__What is being asked__:
The records below should be set down in full, please, without any change.

★ ★ ★ ★ ★ ★ ★

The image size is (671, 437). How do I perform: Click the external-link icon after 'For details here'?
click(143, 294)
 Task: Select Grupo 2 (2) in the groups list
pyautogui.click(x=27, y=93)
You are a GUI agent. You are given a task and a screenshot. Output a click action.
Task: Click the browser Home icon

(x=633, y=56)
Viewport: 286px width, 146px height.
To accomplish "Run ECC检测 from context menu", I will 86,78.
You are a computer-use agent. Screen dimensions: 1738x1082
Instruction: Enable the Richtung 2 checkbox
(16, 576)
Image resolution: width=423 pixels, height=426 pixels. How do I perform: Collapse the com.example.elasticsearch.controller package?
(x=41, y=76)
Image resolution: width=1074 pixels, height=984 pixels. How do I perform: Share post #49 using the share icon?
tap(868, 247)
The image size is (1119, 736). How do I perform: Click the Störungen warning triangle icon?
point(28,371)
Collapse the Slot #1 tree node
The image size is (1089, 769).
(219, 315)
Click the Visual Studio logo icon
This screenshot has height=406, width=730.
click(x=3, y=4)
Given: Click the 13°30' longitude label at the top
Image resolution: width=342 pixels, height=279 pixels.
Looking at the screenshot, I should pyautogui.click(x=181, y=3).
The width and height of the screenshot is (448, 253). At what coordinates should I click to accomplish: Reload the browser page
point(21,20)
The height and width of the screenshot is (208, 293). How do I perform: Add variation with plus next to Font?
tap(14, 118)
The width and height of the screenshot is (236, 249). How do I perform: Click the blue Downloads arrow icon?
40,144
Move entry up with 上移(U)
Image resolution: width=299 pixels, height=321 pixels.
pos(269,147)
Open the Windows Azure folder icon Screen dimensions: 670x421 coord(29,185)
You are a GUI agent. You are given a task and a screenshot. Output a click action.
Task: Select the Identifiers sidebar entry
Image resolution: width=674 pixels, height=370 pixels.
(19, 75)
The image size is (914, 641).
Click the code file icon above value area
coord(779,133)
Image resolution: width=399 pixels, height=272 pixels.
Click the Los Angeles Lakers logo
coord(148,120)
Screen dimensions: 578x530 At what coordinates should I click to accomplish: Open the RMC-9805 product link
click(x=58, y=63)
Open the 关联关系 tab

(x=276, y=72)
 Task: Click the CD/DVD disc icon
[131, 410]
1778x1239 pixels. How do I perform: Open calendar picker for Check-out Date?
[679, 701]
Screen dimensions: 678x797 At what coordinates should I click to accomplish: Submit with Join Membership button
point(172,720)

★ ★ ★ ★ ★ ★ ★

__Response__:
The image size is (671, 437). How do I perform: Click the external-link icon after 'For details here'?
click(143, 294)
 Task: Select Grupo 2 (2) in the groups list
pyautogui.click(x=27, y=93)
You are a GUI agent. You are given a task and a screenshot. Output a click action.
Task: Click the browser Home icon

(x=633, y=56)
Viewport: 286px width, 146px height.
To accomplish "Run ECC检测 from context menu", I will 86,78.
You are a computer-use agent. Screen dimensions: 1738x1082
Instruction: Enable the Richtung 2 checkbox
(16, 576)
Image resolution: width=423 pixels, height=426 pixels. How do I perform: Collapse the com.example.elasticsearch.controller package?
(x=41, y=76)
Image resolution: width=1074 pixels, height=984 pixels. How do I perform: Share post #49 using the share icon?
tap(868, 247)
The image size is (1119, 736). How do I perform: Click the Störungen warning triangle icon?
point(28,371)
Collapse the Slot #1 tree node
The image size is (1089, 769).
(219, 315)
Click the Visual Studio logo icon
This screenshot has height=406, width=730.
click(x=3, y=4)
Given: Click the 13°30' longitude label at the top
Image resolution: width=342 pixels, height=279 pixels.
Looking at the screenshot, I should pyautogui.click(x=181, y=3).
The width and height of the screenshot is (448, 253). At what coordinates should I click to accomplish: Reload the browser page
point(21,20)
The height and width of the screenshot is (208, 293). How do I perform: Add variation with plus next to Font?
tap(14, 118)
The width and height of the screenshot is (236, 249). How do I perform: Click the blue Downloads arrow icon?
40,144
Move entry up with 上移(U)
Image resolution: width=299 pixels, height=321 pixels.
pos(269,147)
Open the Windows Azure folder icon Screen dimensions: 670x421 coord(29,185)
You are a GUI agent. You are given a task and a screenshot. Output a click action.
Task: Select the Identifiers sidebar entry
Image resolution: width=674 pixels, height=370 pixels.
(19, 75)
The image size is (914, 641).
Click the code file icon above value area
coord(779,133)
Image resolution: width=399 pixels, height=272 pixels.
Click the Los Angeles Lakers logo
coord(148,120)
Screen dimensions: 578x530 At what coordinates should I click to accomplish: Open the RMC-9805 product link
click(x=58, y=63)
Open the 关联关系 tab

(x=276, y=72)
 Task: Click the CD/DVD disc icon
[131, 410]
1778x1239 pixels. How do I perform: Open calendar picker for Check-out Date?
[679, 701]
Screen dimensions: 678x797 At what coordinates should I click to accomplish: Submit with Join Membership button
point(172,720)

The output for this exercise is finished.